Pas question, donc, de rater ce qui sera "le match de l’année", selon Glen Russeau. Le supporter de 20 ans est abonné depuis cette saison en tribune Loire, là où la Brigade Loire met l’ambiance : "Je m’attends à une grande fête. Il y a beaucoup d’engouement, toute la ville est derrière le club." Les supporters interrogés sont unanimes : ce match de Ligue Europa contre la Juventus est plus attendu que la demi-finale de 1996 de Ligue des champions. "À l’époque, il y avait peu d’espoir de se qualifier avant le match retour. Là, il y a une vraie possibilité", explique Anthony Marsais, fan de Nantes qui a récemment produit une vidéo en compilant les extraits des supporters canaris qui se sont déplacés à Turin.
Lui s’attend à "l’une des plus belles ambiances de l’histoire de la Beaujoire", mais n’oublie pas de relativiser en souriant : "On a presque tendance à oublier que ce n’est qu’un match de barrages, mais on ne peut pas s’en empêcher. On a été tellement frustrés pendant vingt ans." Malgré les récents succès du club, la victoire en Coupe de France et ce parcours en Ligue Europa, la "schizophrénie du supporter nantais" n’est jamais bien loin.

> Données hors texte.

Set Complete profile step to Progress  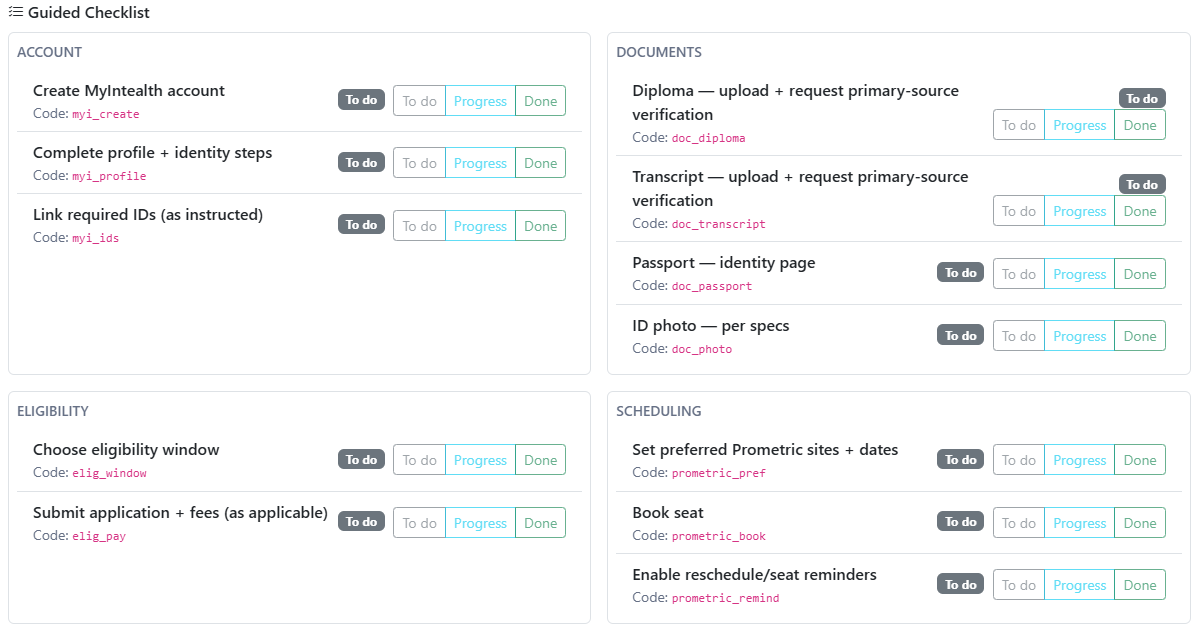click(x=480, y=163)

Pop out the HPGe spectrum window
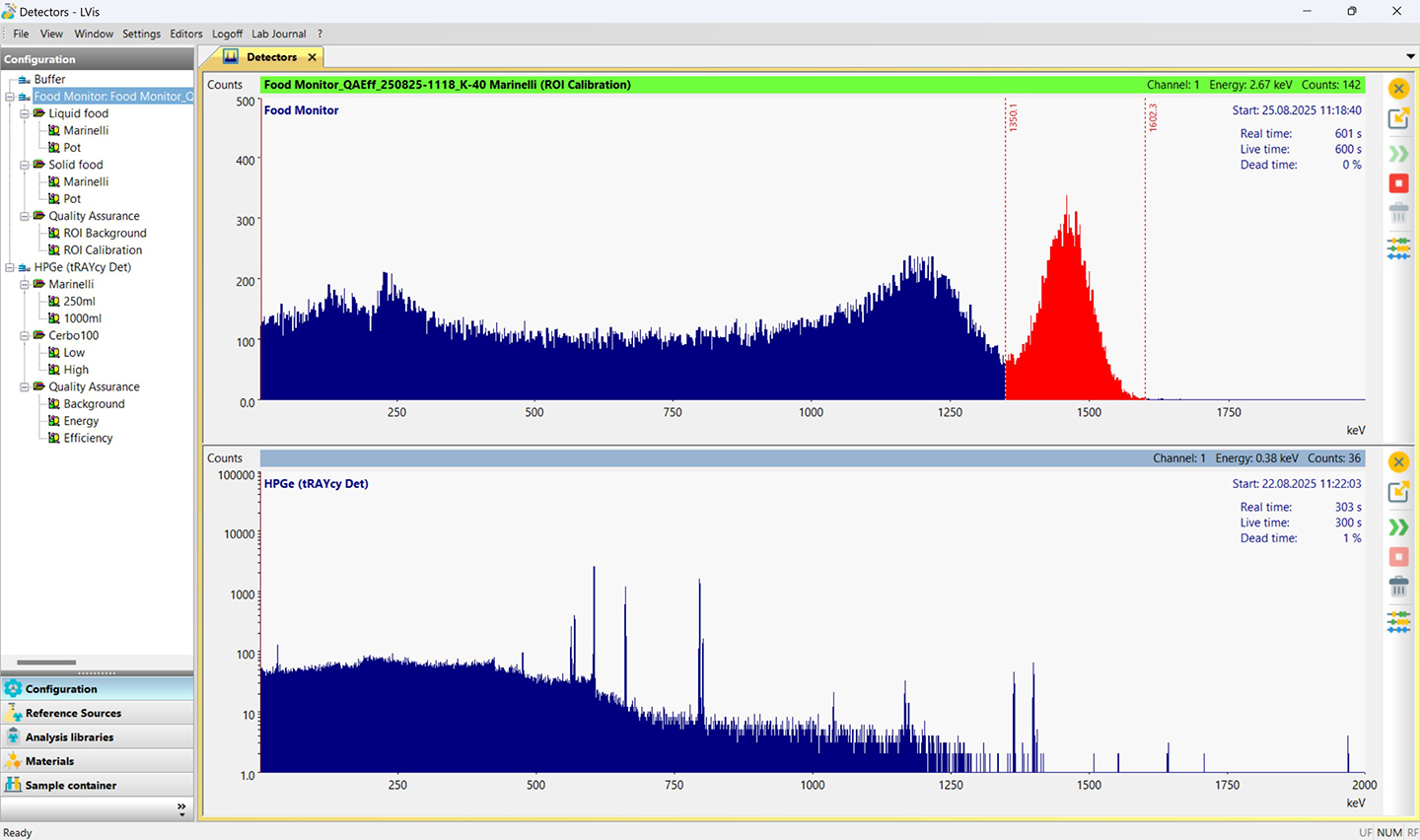coord(1398,492)
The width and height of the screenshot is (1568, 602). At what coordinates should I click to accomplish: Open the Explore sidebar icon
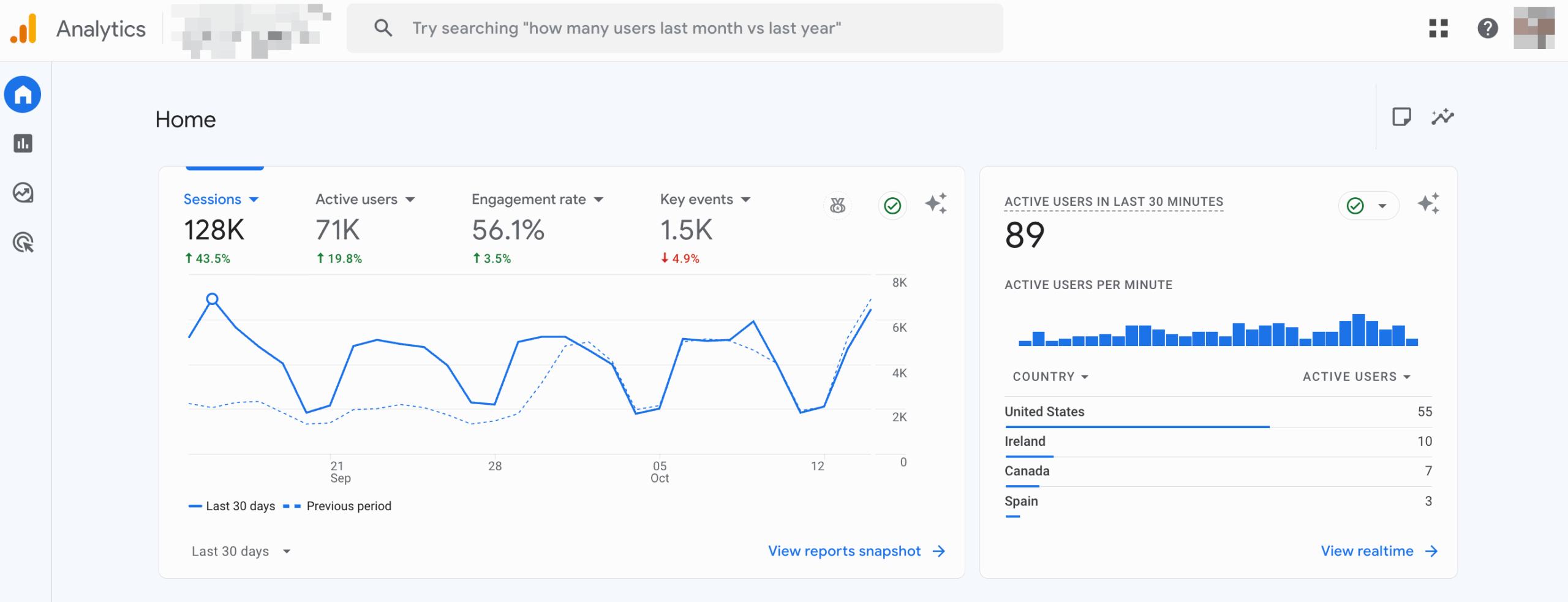point(23,193)
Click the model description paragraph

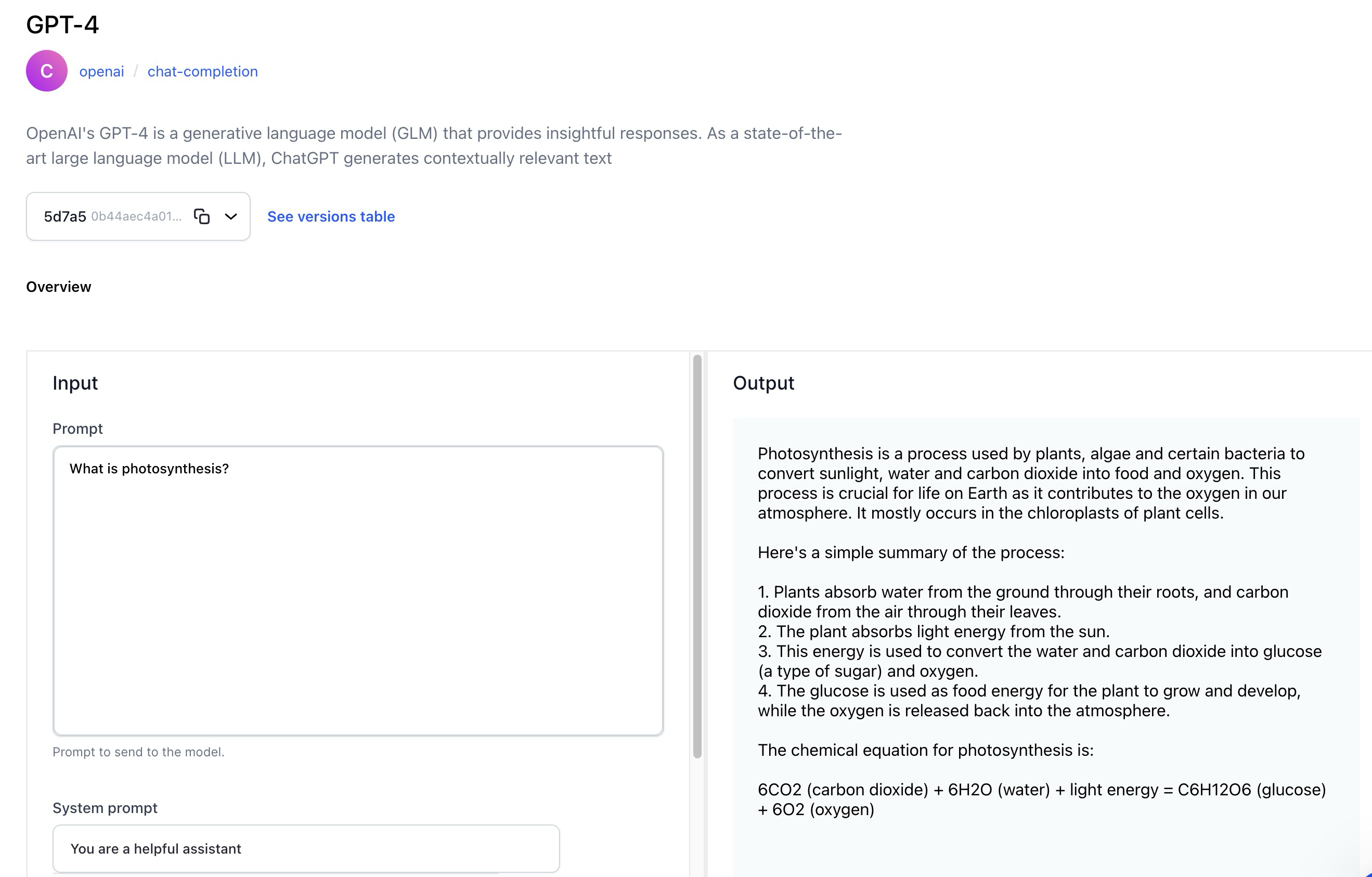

Ne pas gâcher la fête avec des engins pyrotechniques
"On est content que le club gagne, mais on attend toujours des changements au sein de la direction", explique Glen Russeau. Waldemar Kita, propriétaire du club depuis 2007, est toujours aussi contesté par les supporters nantais malgré les récents résultats. Pas de quoi gâcher la fête jeudi à la Beaujoire, au contraire d’une surutilisation des engins pyrotechniques, comme en phase de groupes contre l’Olympiakos et Karabagh.
"Il faut que ce soit le feu dans le stade mais au sens figuré. (…) Il faut faire du bruit mais sans se pénaliser, au cas où on se qualifierait", a prévenu Antoine Kombouaré, alors que Nantes pourrait subir un huis clos en cas de nouvel incident. Trouver le juste milieu, tel sera l’objectif des supporters, "qui peuvent changer la donne avec leur soutien et leur engouement", a assuré mercredi Alban Lafont, le gardien et capitaine nantais.
Difficile de dire si les supporters parviendront à se contenir en cas de but ou de qualification, face à une équipe de la Juventus décidée à laver l’affront du match aller. "Si les joueurs sont capables de rééditer cet exploit, on peut rentrer dans la légende. Ce serait quelque chose d’immense", a lancé Kombouaré mercredi. Une chose est certaine : les supporters des Canaris seront au rendez-vous à la Beaujoire.